Intolerância e discurso de ódio contra minorias
Enviada em 02/09/2020
No seriado “Sex Education”, dirigido pela Netflix, o personagem Eric Effiong encontra-se em constante dilema por ser gay e conviver em um lar religioso. Em um episódio da série, após sair trajado com feminilidade, é espancado na rua por pura desumanidade e intolerância. Fora da ficção, situações como essa se tornam cada vez mais comuns, principalmente devido ao desrespeito às individualidades e à cassação da liberdade.
Em primeiro plano, é notório que cada pessoa tem personalidade com traços individuais, porém, muitas vezes, não são respeitados devido à intolerância. Corroborando com a ideia, Hayek, filósofo austríaco, afirma que uma sociedade despreparada para respeitar as individualidades, não é de fato livre.
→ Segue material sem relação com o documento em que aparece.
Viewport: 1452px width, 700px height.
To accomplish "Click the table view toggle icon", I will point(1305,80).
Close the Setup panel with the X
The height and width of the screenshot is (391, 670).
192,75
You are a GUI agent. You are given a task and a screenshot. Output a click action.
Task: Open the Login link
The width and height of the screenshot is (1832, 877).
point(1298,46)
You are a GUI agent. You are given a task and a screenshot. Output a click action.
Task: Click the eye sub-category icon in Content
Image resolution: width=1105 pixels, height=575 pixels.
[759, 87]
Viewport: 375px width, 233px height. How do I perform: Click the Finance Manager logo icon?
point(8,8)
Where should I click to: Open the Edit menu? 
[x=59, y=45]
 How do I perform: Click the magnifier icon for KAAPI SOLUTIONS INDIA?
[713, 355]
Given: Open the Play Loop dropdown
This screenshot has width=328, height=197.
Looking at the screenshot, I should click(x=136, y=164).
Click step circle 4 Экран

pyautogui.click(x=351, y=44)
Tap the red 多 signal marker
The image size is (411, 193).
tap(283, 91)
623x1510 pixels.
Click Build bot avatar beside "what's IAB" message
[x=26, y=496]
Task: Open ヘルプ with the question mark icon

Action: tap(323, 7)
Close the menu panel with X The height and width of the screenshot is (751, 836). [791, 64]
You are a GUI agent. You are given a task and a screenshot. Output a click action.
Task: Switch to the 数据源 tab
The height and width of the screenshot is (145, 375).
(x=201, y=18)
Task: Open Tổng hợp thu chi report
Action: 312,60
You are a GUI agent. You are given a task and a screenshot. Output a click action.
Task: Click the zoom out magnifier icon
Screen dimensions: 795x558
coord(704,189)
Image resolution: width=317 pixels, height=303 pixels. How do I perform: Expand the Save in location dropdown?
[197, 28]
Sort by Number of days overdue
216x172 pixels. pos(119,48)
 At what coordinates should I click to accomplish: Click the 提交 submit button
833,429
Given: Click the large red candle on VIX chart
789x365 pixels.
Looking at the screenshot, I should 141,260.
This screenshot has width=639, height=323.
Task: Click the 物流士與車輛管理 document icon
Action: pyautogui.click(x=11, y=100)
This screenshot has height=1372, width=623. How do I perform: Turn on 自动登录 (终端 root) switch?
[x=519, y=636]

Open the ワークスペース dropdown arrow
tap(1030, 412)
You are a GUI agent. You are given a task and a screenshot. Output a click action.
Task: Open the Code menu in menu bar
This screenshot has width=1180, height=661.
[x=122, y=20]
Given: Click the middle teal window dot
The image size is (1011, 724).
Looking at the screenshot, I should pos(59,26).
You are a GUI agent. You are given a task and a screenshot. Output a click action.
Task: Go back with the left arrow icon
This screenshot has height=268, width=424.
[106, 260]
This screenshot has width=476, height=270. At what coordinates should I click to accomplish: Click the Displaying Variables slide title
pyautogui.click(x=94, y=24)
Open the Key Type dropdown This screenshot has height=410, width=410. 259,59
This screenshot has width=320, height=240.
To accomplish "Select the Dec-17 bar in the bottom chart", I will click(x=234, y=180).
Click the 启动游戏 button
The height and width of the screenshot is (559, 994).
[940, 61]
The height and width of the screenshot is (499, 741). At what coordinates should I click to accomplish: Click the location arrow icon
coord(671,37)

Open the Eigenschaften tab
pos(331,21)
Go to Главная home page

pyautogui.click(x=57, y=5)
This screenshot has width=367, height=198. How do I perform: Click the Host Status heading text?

Portanto, visto o discurso de ódio praticado contra as minorias, sejam LGBTs, negros, indígenas ou qualquer outro grupo marginalizado, faz-se necessário que a mentalidade social acompanhe a progressão dos anos. Com isso, não seria plausível dar espaço a atos que ferem os direitos humanos e desrespeitem a individualidade.
Além disso, vive-se em um século dito “livre”, mas que, indubitavelmente, presencia situações de paradigmas ao tratar-se de liberdade. Corroborando com a ideia, John Locke, filósofo contratualista e conhecido como o “Pai do Liberalismo”, defendia a existência do Estado como regulador, a fim de garantir a liberdade. Exemplificando, a liberdade proposta por Locke refere-se, principalmente, à vida, que tem sido ameaçada constantemente por ideologias supressoras que tentam admitir a sua verdade como universal.
Dessarte, vê-se a quebra de individualidade e de liberdade como os principais empecilhos ao tratar-se de intolerância e de discurso de ódio contra minorias, fazendo-se necessário medidas interventoras. Assim, cabe ao Ministério da Segurança, a fim de assegurar o direito à vida às minorias, realizar propagandas, por meio de mídias sociais, que alertem a gravidade e a criminalidade dos atos irresponsáveis que ameacem a integridade física e mental dos suprimidos. Somente assim, situações como a vivida por Eric Effiong seriam escassas – ou erradicadas – no contexto hodierno do Brasil.